For literally thousands of years, the story of Noah’s Flood has enchanted, frightened, encouraged, and amazed Bible readers. In a downpour that lasted forty days and forty nights, Noah and his family of seven braved the crashing waters from the windows of heaven and the fountains of the deep (Genesis 7:11-12). In the single greatest cataclysm in Earth’s geological history, the Bible tells that “all flesh died that moved on the earth: birds and cattle and beasts and every creeping thing that creeps on the earth, and every man…. Only Noah and those who were with him in the ark remained alive” (Genesis 7:21-23).
Yet, in the past several decades, it has become increasingly popular to dismiss the cataclysmic effect that such a flood would have had on Earth’s geological structures.

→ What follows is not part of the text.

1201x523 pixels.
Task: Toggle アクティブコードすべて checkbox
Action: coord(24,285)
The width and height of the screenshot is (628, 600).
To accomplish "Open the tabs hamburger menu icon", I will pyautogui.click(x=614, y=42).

The idea of “uniformitarianism” has reigned supreme as the official anthem for the geological sciences. Uniformitarianism, simply put, says that things continue to happen as they have always happened. The Merriam-Webster’s dictionary defines it as “a geological doctrine that existing processes acting in the same manner as at present are sufficient to account for all geological changes.”

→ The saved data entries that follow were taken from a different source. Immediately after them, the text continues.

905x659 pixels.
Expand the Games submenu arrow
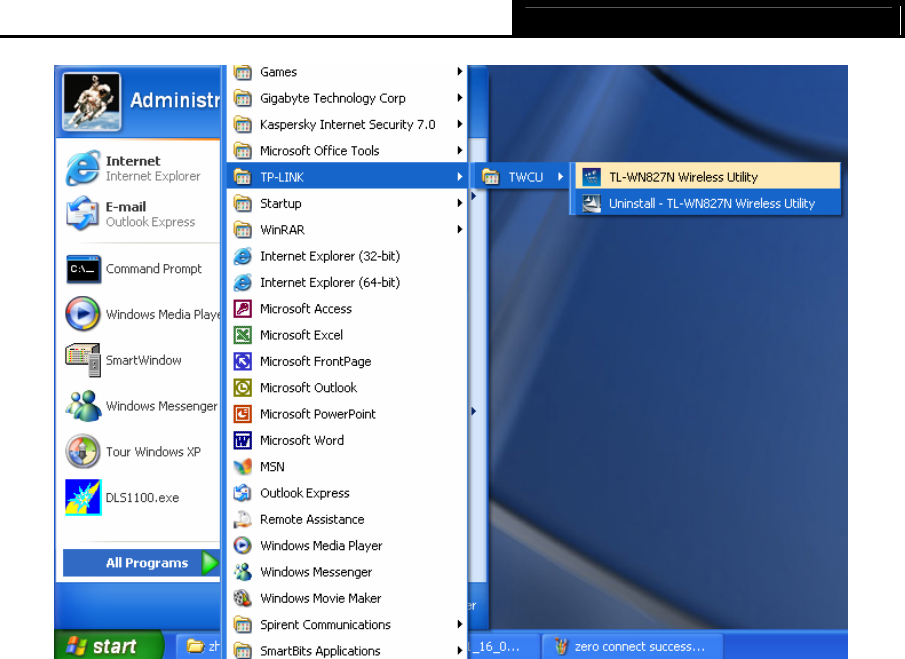[460, 72]
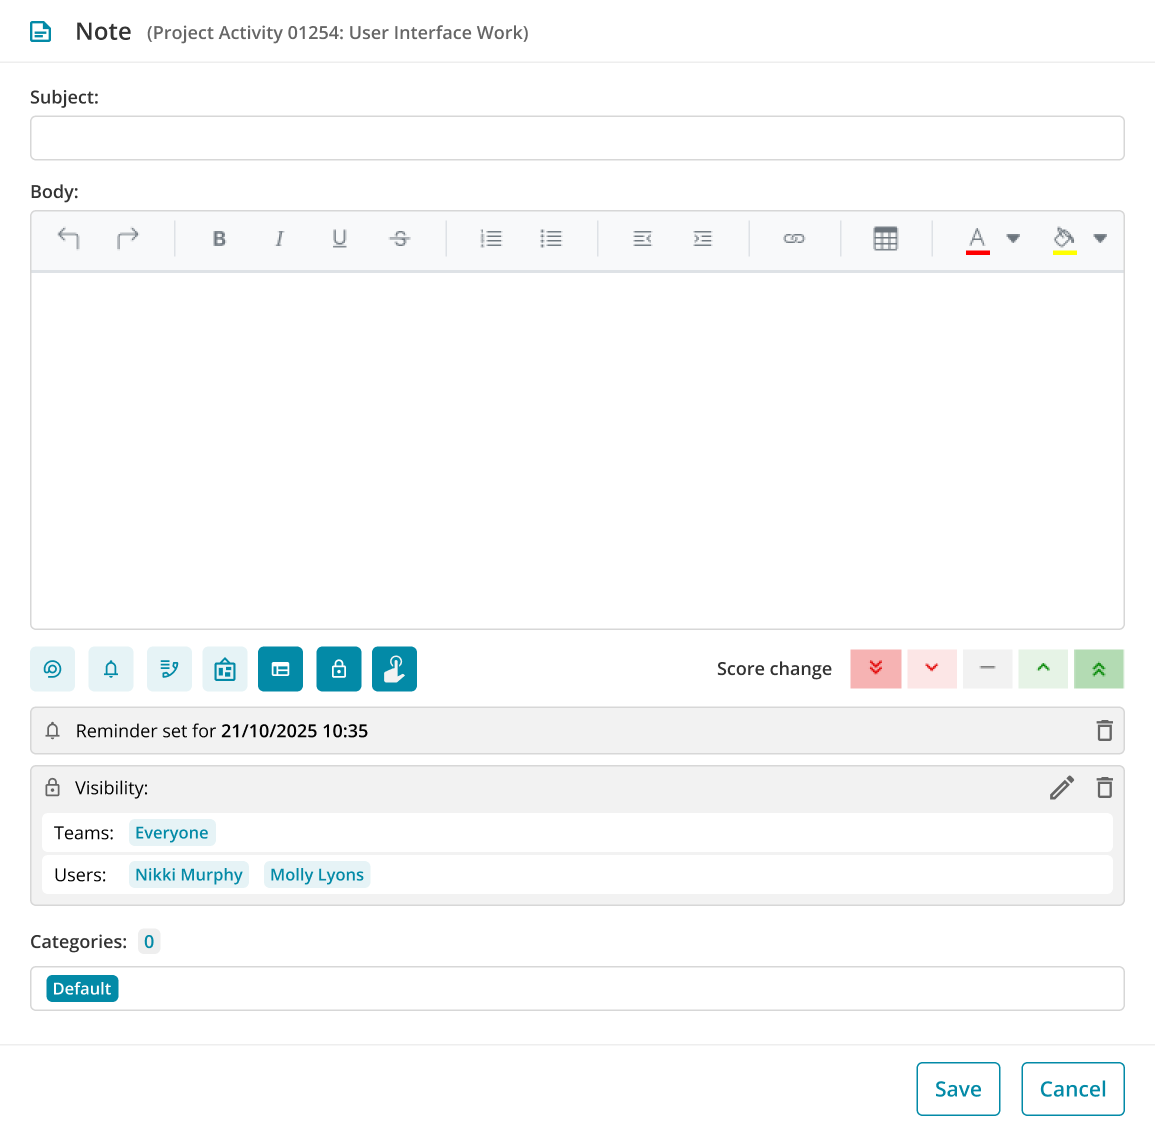Edit visibility settings with pencil icon
Viewport: 1155px width, 1134px height.
point(1062,788)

Using this idea—that the existing processes of geology can account for all geological changes—the geological community has extrapolated from the processes at work in the Grand Canyon, that the Canyon itself must be the result of slow, monotonous erosion. After studying the current rates of erosion caused by the Colorado River running through the Canyon, uniformitarians suggest that the Grand Canyon must have taken millions of years to carve.
In opposition to this idea of uniformitarianism, some in the scientific community, especially those who believe in the global Flood of Noah, have argued that slow, uniform processes cannot “account for all geological changes.” This idea, known as catastrophism, suggests that many of the Earth’s geological phenomena were caused by sudden, drastic catastrophes (i.e., Noah’s Flood).

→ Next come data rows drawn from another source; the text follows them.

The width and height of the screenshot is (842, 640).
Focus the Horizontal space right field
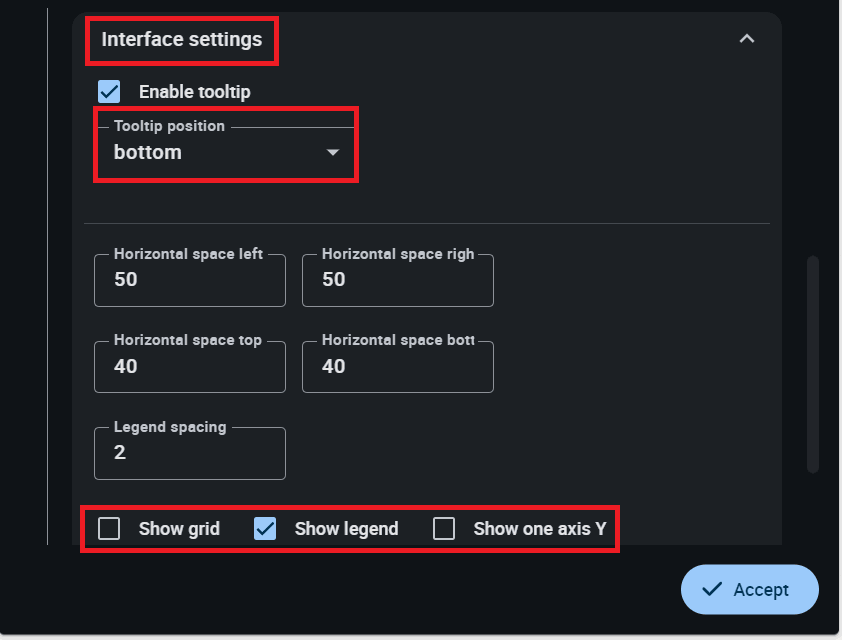pos(397,280)
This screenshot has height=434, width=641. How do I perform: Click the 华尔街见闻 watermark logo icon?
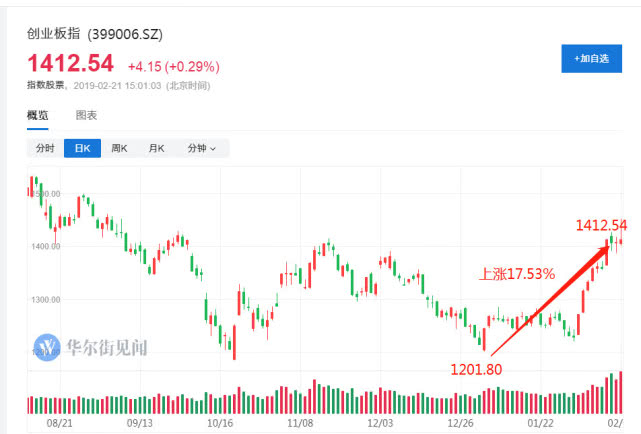(x=48, y=347)

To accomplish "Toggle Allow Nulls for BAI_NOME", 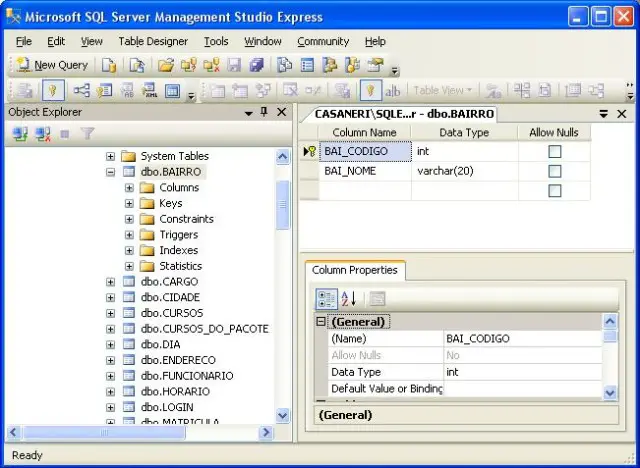I will click(554, 171).
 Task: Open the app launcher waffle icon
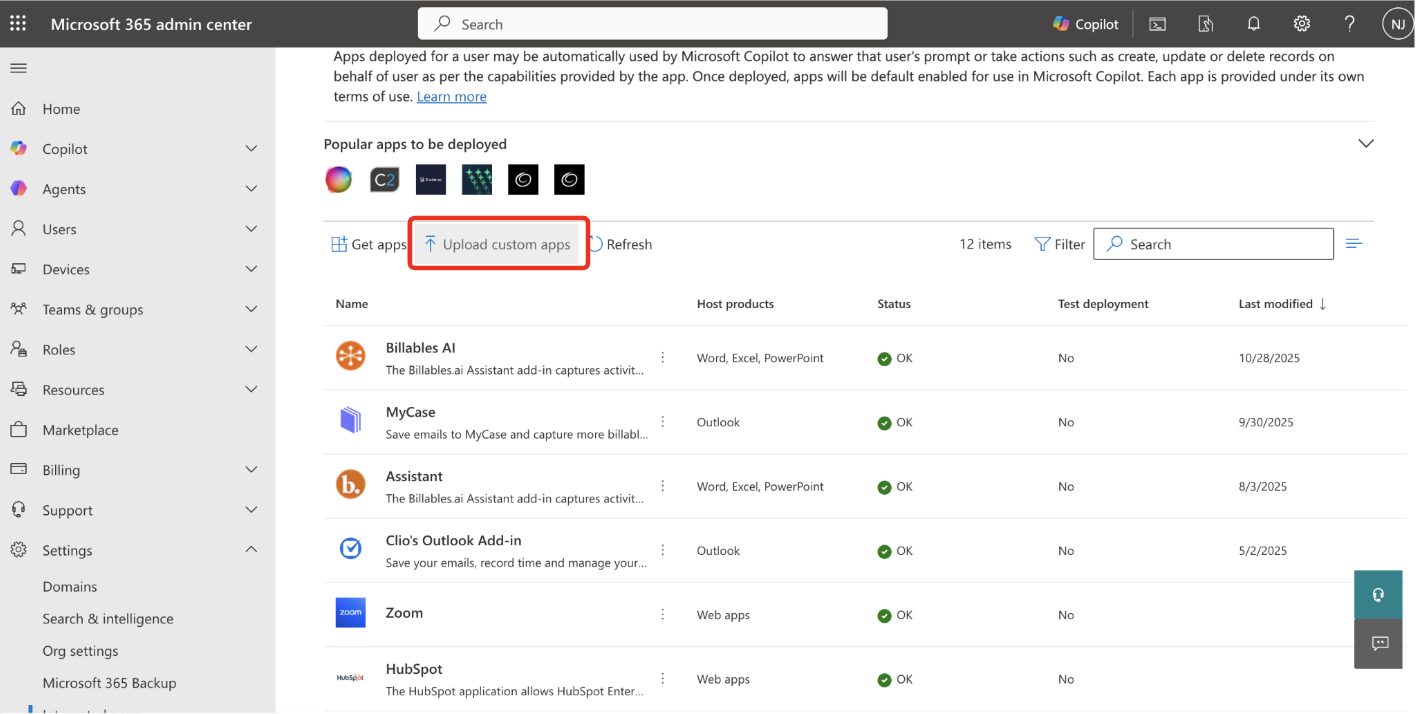[18, 24]
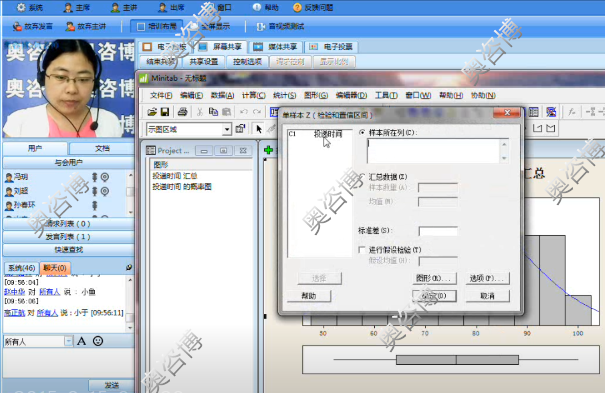
Task: Expand the 发言列表 (1) section
Action: (x=68, y=236)
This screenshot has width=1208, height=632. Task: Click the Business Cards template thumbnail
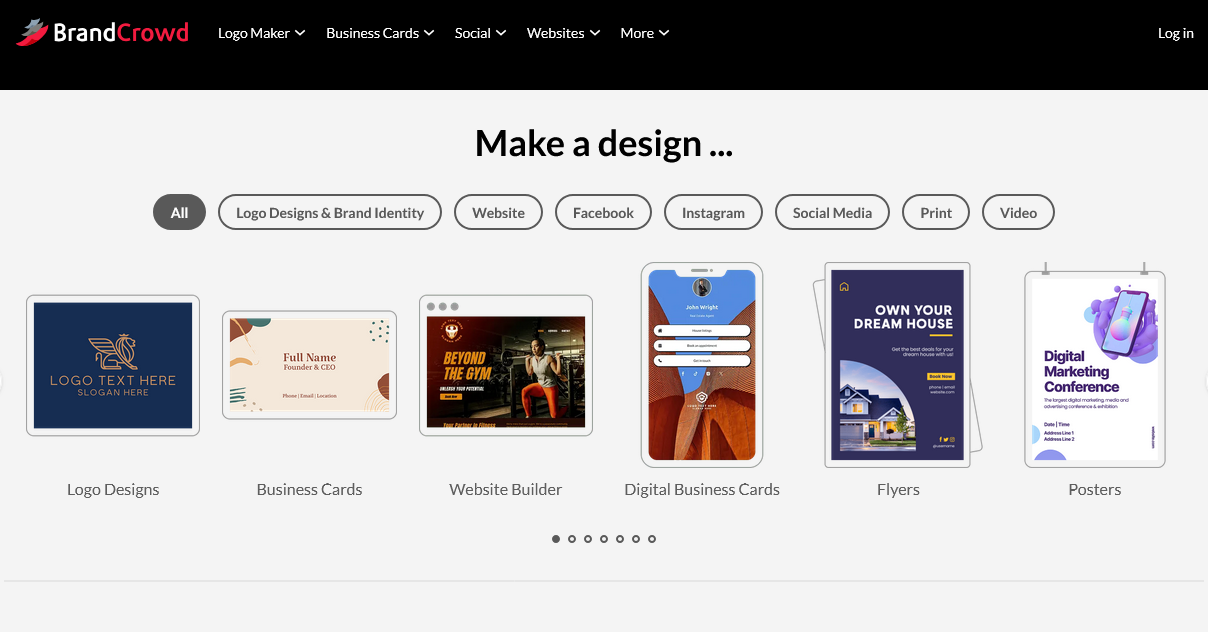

Due to the overwhelming evidence for catastrophism, many in geological circles are being forced to admit that the idea of uniformitarianism cannot “account for all the geological changes” that are present on the Earth. In fact, recently in National Geographic Kids, the writers gave a telling nod to the idea of catastrophism when they wrote:
For a long time scientists believed that the Grand Canyon was carved out slowly over millions of years. Scientists also thought that the canyon had finished forming around 1.2 million years ago. But new research has turned both theories upside down. Geologists now think that the Grand Canyon grew in quick, violent spurts from massive flooding of the Colorado River (2003, p. 7).
Although not generally conceding the idea of a global flood, the geological community is being pulled closer to the fact that things have not always been the same on the Earth’s surface. They are also being pulled closer to the truth that things on this Earth might not continue as they are right now. As the apostle Peter once wrote:
[B]y the word of God the heavens were of old, and the earth standing out of water and in the water, by which the world that then existed perished, being flooded with water. But the heavens and the earth which are now preserved by the same word, are reserved for fire until the day of judgment and perdition of ungodly men (2 Peter 3:5-7).
[For further reading on the evidences for the Grand Canyon’s cataclysmic formation, see Stephen Austin’s book, Grand Canyon: Monument to Catastrophe, published in 1994 by the Institute for Creation Research.]
“Baby Grand” (2003), National Geographic Kids, p. 7, March.